[Stored entries]

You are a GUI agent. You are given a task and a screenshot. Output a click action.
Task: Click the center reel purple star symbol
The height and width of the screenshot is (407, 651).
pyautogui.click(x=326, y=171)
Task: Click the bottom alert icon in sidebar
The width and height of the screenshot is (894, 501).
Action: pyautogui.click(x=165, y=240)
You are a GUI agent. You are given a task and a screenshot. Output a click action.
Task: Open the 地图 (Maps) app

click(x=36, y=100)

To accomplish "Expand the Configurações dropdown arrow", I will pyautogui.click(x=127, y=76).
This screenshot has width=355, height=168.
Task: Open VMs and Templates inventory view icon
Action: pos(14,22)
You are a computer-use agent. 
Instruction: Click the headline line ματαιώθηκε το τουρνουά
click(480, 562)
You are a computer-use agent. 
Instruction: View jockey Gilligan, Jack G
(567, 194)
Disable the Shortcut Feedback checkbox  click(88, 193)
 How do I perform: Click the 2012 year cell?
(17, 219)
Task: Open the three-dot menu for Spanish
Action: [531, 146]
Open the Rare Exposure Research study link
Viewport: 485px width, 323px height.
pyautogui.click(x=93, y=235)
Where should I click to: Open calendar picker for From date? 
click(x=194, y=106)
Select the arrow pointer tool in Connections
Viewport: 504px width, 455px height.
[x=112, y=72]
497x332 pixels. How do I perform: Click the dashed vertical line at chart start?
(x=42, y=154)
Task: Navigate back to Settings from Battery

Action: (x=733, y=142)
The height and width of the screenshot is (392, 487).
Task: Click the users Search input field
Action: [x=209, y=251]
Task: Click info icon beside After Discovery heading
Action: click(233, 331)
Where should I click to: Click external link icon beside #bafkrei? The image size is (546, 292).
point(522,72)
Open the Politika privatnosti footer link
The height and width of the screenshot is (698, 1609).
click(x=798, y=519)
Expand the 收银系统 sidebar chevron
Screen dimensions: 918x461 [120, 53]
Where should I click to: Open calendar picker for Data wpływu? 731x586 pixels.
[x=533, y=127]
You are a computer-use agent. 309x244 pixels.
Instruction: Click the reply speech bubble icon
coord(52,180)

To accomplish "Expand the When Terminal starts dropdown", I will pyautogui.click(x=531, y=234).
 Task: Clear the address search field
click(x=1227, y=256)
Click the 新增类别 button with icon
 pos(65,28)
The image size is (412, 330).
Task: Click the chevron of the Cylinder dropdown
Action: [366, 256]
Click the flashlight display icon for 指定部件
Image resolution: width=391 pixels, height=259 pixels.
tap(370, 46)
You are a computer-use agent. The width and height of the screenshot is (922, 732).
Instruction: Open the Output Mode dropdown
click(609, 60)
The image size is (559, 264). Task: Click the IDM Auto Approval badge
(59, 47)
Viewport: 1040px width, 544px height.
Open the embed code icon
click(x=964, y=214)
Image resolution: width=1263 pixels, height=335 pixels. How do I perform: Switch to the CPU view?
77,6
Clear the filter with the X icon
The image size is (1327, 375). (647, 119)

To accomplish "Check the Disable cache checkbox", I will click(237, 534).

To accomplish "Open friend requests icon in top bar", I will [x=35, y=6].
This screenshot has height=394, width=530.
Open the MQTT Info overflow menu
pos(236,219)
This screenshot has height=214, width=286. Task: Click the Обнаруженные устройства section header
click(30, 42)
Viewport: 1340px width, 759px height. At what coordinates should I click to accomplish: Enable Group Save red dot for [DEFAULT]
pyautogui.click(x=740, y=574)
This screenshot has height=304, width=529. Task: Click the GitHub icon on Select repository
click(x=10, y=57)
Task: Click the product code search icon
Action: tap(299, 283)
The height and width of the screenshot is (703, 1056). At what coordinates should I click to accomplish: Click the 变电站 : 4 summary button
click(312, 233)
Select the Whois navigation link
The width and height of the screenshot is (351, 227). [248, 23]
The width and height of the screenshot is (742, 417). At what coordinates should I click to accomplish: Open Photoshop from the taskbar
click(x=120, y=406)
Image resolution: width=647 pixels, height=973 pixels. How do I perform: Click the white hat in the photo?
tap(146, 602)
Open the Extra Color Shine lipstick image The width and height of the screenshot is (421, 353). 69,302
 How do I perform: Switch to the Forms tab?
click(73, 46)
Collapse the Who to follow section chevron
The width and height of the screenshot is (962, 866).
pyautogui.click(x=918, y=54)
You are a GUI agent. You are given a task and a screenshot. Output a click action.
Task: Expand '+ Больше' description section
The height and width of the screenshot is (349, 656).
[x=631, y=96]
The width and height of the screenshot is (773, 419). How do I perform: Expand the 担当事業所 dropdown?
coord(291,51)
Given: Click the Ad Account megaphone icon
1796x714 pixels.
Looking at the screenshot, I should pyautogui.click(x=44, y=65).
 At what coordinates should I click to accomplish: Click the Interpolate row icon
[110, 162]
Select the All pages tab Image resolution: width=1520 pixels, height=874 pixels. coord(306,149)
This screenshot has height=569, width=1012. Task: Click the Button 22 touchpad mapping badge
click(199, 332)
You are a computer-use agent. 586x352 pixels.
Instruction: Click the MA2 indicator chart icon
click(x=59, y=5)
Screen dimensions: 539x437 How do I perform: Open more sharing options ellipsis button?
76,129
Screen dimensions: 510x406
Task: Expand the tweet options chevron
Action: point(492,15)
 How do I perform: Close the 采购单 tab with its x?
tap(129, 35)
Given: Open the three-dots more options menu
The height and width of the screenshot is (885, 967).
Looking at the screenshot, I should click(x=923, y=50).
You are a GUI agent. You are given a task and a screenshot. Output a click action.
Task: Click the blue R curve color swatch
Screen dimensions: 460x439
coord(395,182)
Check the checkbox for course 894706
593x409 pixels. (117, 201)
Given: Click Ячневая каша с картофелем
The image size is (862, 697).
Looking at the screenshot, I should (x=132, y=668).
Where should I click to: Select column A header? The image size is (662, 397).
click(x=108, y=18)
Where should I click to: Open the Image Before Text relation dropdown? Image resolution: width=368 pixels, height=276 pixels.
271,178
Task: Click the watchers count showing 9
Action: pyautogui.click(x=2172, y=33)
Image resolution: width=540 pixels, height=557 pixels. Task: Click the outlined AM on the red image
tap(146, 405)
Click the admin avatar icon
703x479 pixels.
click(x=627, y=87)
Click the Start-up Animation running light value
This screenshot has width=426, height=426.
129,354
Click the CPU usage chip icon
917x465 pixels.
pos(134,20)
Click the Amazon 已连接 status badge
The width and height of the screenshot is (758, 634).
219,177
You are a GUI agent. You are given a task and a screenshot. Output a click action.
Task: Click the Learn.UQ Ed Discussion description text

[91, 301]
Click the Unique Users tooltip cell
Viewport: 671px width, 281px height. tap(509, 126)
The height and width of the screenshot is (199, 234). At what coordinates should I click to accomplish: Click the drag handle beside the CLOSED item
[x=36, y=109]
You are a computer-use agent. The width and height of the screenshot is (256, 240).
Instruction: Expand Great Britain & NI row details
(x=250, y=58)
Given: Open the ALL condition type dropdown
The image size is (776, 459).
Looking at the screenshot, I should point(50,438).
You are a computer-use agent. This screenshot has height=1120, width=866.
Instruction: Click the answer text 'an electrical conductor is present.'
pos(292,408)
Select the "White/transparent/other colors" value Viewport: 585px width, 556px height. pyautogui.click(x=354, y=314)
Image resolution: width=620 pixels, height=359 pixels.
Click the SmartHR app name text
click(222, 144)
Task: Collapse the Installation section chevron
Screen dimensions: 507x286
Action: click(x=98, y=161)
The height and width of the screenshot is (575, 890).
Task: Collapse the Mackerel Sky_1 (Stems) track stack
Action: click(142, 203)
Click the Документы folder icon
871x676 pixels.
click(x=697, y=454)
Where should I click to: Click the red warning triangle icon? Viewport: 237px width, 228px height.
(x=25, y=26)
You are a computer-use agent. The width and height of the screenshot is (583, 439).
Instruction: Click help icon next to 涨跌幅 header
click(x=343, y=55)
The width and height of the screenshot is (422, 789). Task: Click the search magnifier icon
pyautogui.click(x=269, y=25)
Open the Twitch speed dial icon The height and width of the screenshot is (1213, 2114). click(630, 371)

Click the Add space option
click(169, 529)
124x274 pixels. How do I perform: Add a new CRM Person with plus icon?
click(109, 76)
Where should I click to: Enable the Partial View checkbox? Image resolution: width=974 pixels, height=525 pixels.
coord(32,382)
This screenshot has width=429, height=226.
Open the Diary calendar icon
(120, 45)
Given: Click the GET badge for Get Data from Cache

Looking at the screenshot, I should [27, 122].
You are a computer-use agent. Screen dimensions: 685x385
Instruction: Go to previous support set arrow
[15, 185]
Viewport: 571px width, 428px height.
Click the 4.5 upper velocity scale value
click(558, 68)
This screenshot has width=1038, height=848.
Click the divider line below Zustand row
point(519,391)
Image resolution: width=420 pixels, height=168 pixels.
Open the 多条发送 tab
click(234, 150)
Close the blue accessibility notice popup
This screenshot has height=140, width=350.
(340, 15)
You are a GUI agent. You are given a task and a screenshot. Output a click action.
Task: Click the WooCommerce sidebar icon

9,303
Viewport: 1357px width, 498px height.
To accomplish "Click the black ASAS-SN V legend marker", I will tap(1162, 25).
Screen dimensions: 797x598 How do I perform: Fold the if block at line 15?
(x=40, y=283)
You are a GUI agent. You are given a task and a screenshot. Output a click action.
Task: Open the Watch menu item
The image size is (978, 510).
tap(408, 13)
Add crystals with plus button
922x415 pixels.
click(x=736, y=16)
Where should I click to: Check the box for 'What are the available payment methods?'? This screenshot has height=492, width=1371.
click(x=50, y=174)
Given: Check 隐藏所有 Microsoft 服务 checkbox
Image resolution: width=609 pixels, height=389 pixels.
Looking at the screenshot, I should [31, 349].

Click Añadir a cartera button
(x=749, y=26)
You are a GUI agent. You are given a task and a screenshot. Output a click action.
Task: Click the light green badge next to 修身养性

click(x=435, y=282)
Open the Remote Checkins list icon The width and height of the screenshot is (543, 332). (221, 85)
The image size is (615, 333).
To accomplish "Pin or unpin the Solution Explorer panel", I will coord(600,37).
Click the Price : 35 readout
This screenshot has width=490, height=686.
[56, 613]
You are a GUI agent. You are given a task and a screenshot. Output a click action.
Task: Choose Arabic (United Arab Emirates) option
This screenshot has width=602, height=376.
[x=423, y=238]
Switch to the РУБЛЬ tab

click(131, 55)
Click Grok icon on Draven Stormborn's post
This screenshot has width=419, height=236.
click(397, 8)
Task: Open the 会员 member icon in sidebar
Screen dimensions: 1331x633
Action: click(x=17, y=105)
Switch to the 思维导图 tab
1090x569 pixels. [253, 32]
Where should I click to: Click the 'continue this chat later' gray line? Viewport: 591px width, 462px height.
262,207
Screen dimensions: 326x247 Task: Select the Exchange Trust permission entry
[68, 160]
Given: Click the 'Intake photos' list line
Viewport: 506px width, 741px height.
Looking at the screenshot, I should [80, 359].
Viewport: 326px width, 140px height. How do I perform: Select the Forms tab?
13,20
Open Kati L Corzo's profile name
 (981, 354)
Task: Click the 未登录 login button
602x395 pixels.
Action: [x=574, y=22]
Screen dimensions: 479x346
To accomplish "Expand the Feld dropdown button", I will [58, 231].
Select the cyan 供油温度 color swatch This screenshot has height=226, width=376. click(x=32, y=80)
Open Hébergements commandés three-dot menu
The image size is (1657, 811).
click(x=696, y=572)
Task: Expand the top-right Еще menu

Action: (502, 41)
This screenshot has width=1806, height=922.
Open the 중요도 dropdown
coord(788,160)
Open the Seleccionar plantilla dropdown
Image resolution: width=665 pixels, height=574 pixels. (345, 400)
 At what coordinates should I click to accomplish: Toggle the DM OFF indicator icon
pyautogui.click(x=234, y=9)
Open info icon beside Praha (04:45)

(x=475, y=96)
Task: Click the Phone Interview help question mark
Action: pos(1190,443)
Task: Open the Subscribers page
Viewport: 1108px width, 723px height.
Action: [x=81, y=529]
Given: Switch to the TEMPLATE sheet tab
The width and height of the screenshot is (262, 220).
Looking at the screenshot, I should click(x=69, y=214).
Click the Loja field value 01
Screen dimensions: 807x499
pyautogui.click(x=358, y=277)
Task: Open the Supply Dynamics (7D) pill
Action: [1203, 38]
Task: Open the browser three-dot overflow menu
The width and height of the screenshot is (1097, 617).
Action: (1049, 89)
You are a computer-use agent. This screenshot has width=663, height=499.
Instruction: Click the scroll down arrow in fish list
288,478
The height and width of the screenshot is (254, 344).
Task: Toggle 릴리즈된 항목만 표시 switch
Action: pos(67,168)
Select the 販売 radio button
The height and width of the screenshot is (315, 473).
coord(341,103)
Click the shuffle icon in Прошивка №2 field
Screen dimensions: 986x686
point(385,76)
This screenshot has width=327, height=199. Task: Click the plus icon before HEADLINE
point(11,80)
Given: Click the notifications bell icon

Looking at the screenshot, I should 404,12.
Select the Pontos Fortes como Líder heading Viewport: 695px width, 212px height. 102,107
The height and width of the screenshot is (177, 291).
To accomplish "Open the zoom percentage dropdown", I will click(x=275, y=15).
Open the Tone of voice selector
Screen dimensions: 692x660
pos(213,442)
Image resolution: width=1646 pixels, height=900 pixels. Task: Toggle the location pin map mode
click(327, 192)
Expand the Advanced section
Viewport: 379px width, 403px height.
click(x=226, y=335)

What this task involves >> Report only how many lines above include "computer".

Solved problem >> 10